Of course it was, Lan Qiren thought, finding to his mild bemusement that the tenor of the thought was amused, resigned and fond rather than annoyed.
“Mm,” he said out loud. “And as for how Wei Wuxian managed to get you a message in time – say, by using the post reserved for the sect leader –”
“I’m very sure Xichen has no idea,” Nie Mingjue said, very virtuously. “He would never look the other way while someone absconded with his post.”
Lan Qiren rolled his eyes.
He would need to remind his nephew that propriety stated that a sect leader did not skulk around doing things underhandedly, but he wouldn’t put too much effort into the scolding; it was good for Lan Xichen to have finally gotten some of the harsh truths about politics into his head. He had already seen the fruits of it, with Lan Xichen being very firm in arranging matters around Lan Qiren’s recuperation regardless of any resistance.

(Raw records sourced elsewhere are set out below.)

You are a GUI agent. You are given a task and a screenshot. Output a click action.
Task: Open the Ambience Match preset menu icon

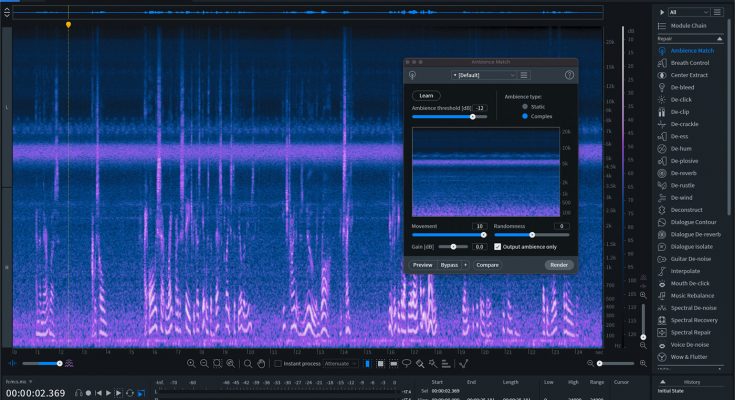click(524, 75)
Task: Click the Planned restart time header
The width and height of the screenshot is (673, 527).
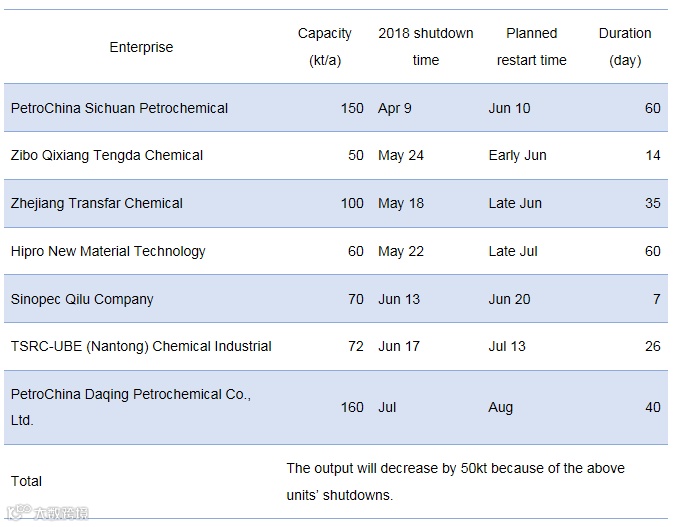Action: click(x=532, y=47)
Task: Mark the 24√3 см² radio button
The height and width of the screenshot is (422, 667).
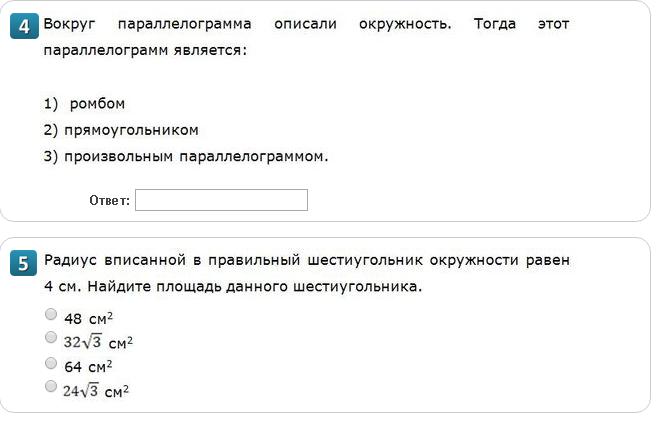Action: [x=51, y=386]
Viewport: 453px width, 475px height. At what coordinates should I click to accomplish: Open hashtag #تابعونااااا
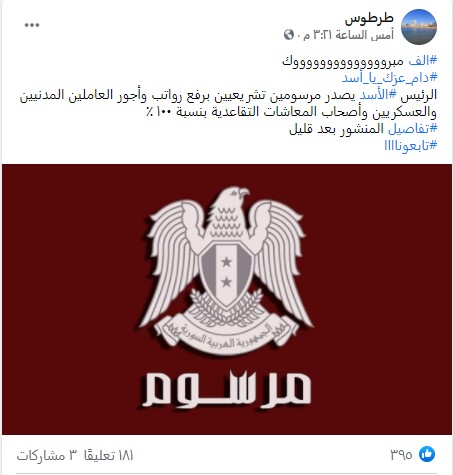pyautogui.click(x=410, y=146)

Not that there was much, of course. Lan Qiren’s enemies in the sect had seemingly realized the extent of how their pig-headedness had blown up in their faces – putting aside Lan Xichen, who was now far less inclined to be swayed by their advice than he had ever been before, there was also the majority of the sect’s younger generation that had very publicly thrown in their support to Lan Qiren, which was enough to sway those who were generally on the fence into supporting his approach over theirs. The other Lan elders would be licking their wounds for quite some time after this loss of face…

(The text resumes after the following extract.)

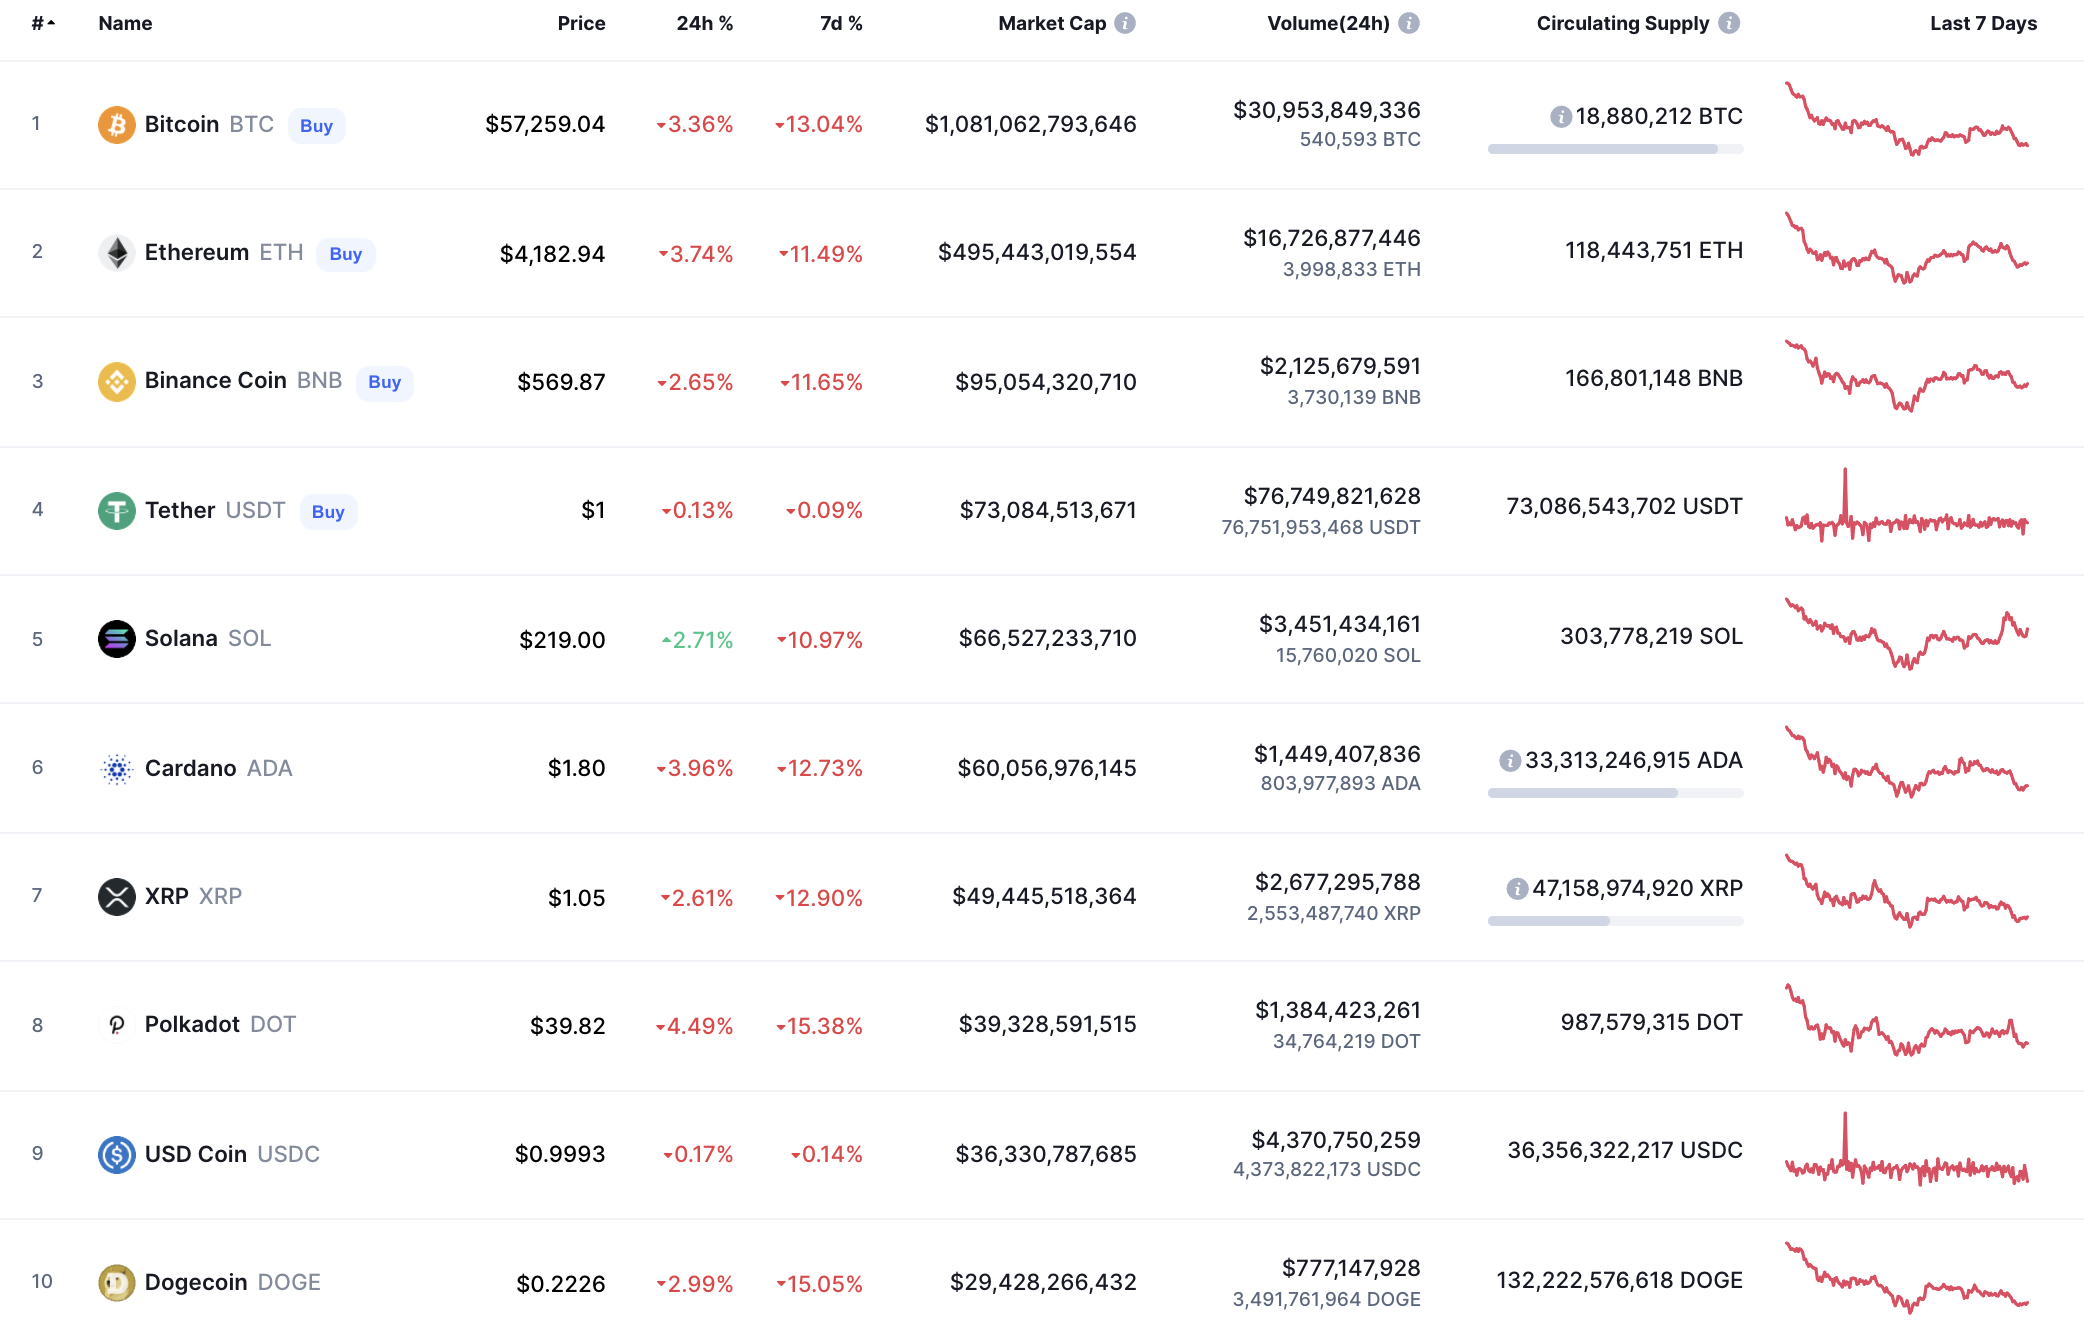Click the Cardano logo icon
This screenshot has height=1328, width=2084.
point(116,769)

“I’m still surprised you found evidence of misconduct,” he remarked. “It’s highly implausible that a few low-level guards could have acted without their sect leader’s permission, but for it to be in writing…”
“Yes, it was lucky that I’d already started looking into things when I first heard the rumors about your new disciple,” Nie Mingjue said, then added, “Huaisang helped.”
Lan Qiren nearly choked on his medicine: as Nie Huaisang’s teacher, he was well aware of Nie Huaisang’s talents, or lack thereof. Nie Huaisang was clever, but his primary interest was in avoiding work, not doing it. There was only one thing that Nie Huaisang was good at, beyond wasting money, and that was making forgeries, having honed mimicking his brother’s signature into an art long ago.
Nie Mingjue couldn’t possibly mean…!
He did.
Nie Mingjue grinned at him, utterly shameless. “I told you I’d support you,” he said cheerfully. “Did you doubt me?”
“Only your good sense,” Lan Qiren scolded. “Aren’t you supposed to be righteous?”
“I’m preventing an injustice. That’s righteous, isn’t it?”
Sometimes Lan Qiren could see the relation between Nie Mingjue and Nie Huaisang – and their scoundrel of a father – more clearly than others.
“We don’t have a rule against lying,” Nie Mingjue teased, looking far too cheerful. “Anyway, we were only able to blackmail Jin Guangshan into agreeing to letting the whole thing blow over because there must have been evidence of something else going on – it’s not like Huaisang did anything more than mimic the old bastard’s handwriting on a few scraps of burned paper. He must have been afraid of what else we might have found out…besides, lying or no lying, it’s only righteous to keep your promises, and I promised you.”
“That’s its own problem,” Lan Qiren huffed, though he was having trouble concealing his amusement. That sounded remarkably like a pit that Jin Guangshan had dug for himself. “You shouldn’t be making that sort of commitment blindly.”
“Aren’t you my teacher, too?” Nie Mingjue chuckled. “Or is your students’ devotion something you think limited to the Lan sect?”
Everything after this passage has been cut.